» Task instructions
Reproduce, exactly and in full, only the lines below from the one containing "You are a computer-use agent. The" through the one containing "Instruction: Select Visit".

### Data supplied

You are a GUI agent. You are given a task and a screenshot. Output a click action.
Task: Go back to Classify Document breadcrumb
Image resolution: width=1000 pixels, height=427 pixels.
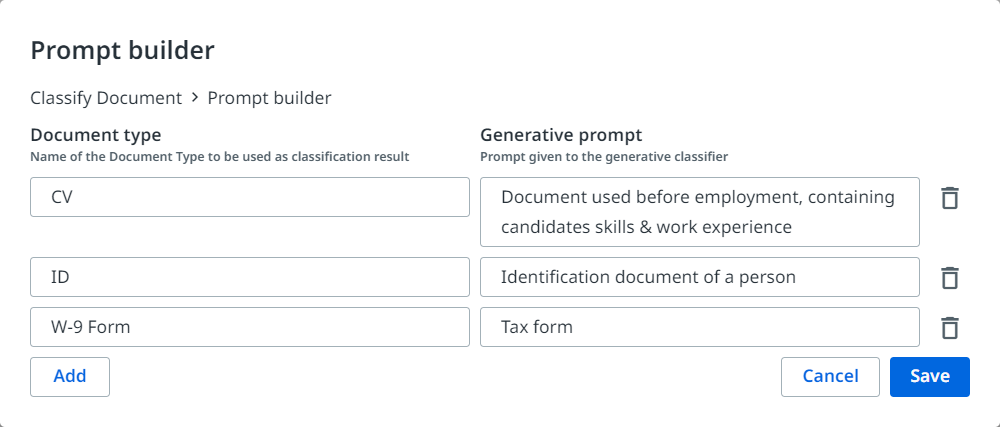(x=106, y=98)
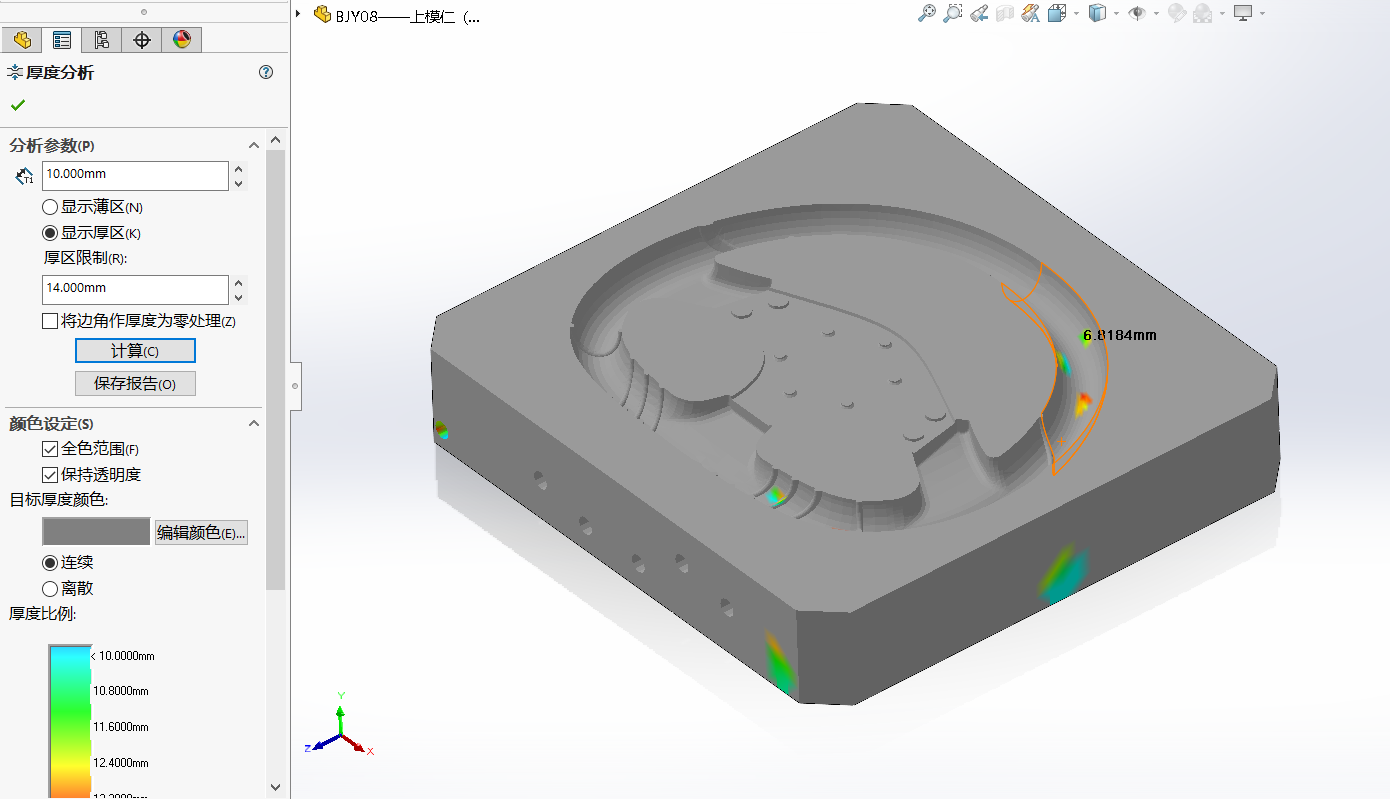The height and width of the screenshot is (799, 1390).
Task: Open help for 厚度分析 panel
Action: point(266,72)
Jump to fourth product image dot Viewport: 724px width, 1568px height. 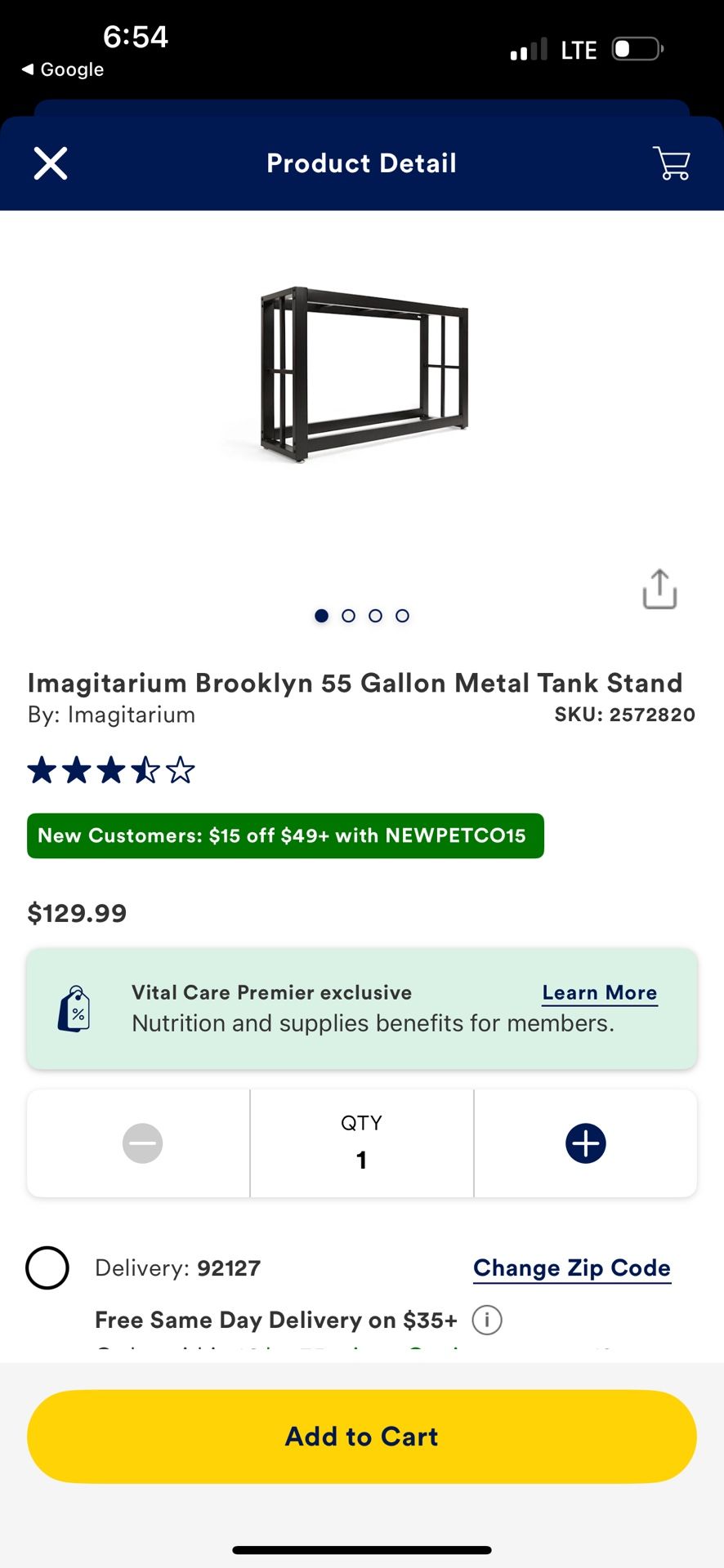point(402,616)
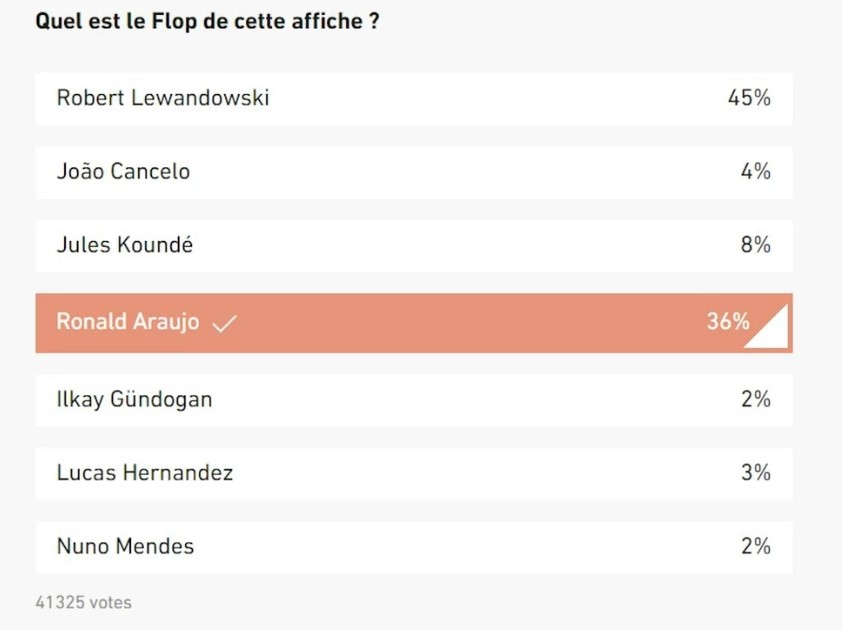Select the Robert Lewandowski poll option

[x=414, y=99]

######
### Data supplied

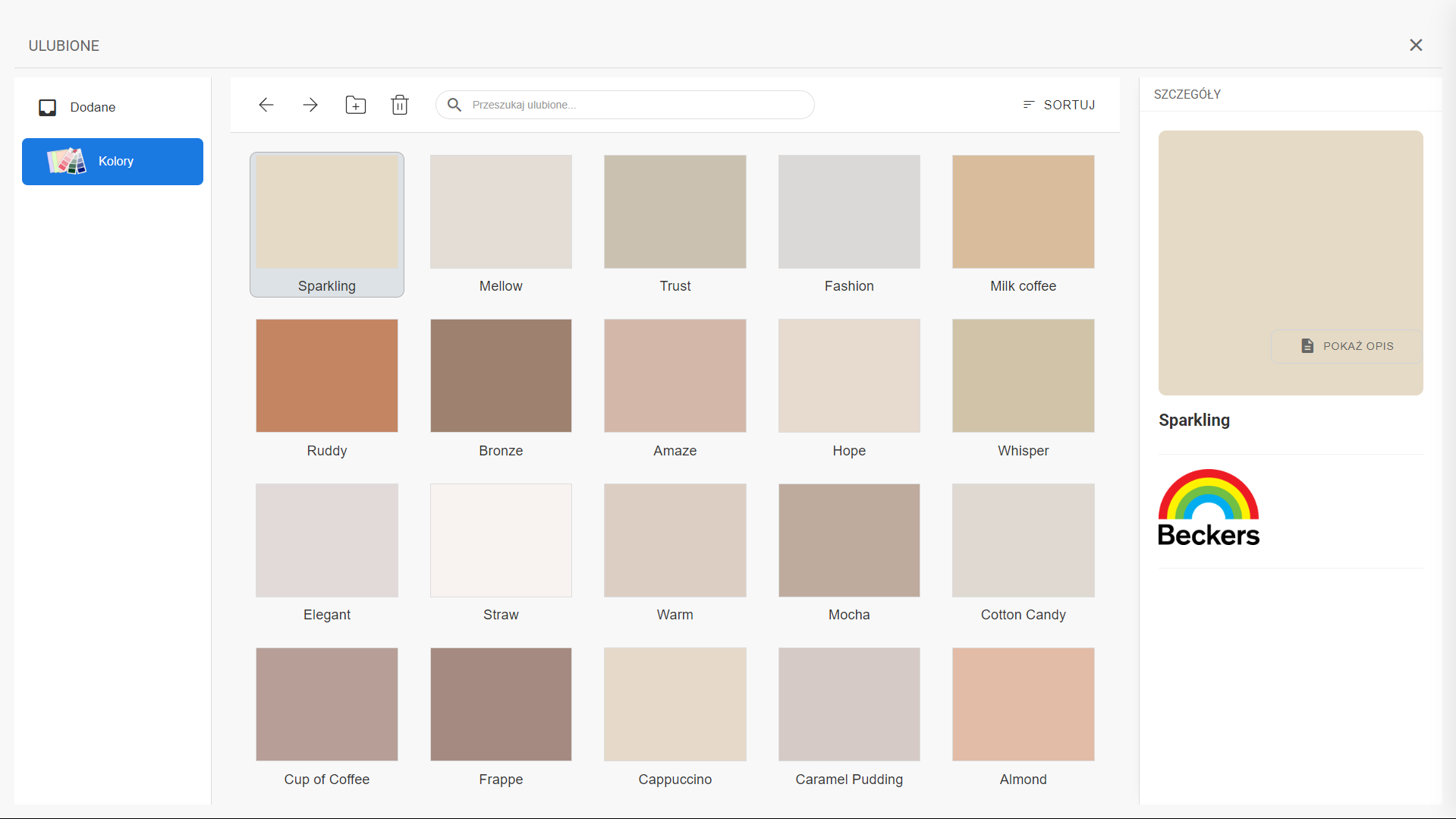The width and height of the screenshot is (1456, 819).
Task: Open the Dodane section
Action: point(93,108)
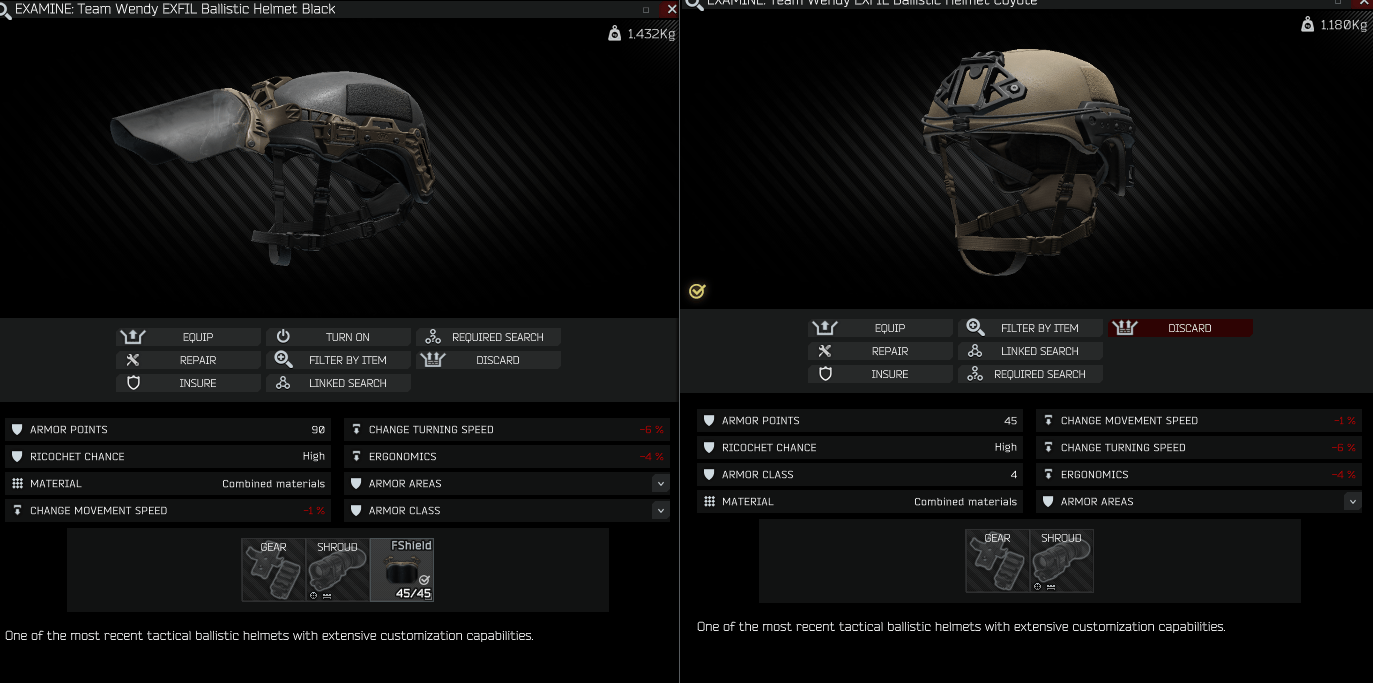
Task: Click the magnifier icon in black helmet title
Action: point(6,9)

######
### Data supplied

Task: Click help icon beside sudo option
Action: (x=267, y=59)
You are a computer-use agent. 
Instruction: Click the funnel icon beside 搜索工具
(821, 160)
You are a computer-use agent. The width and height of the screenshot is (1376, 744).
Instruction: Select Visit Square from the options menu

######

» Written answer
You are a computer-use agent. The width and height of the screenshot is (1376, 744).
Instruction: Select Visit Square from the options menu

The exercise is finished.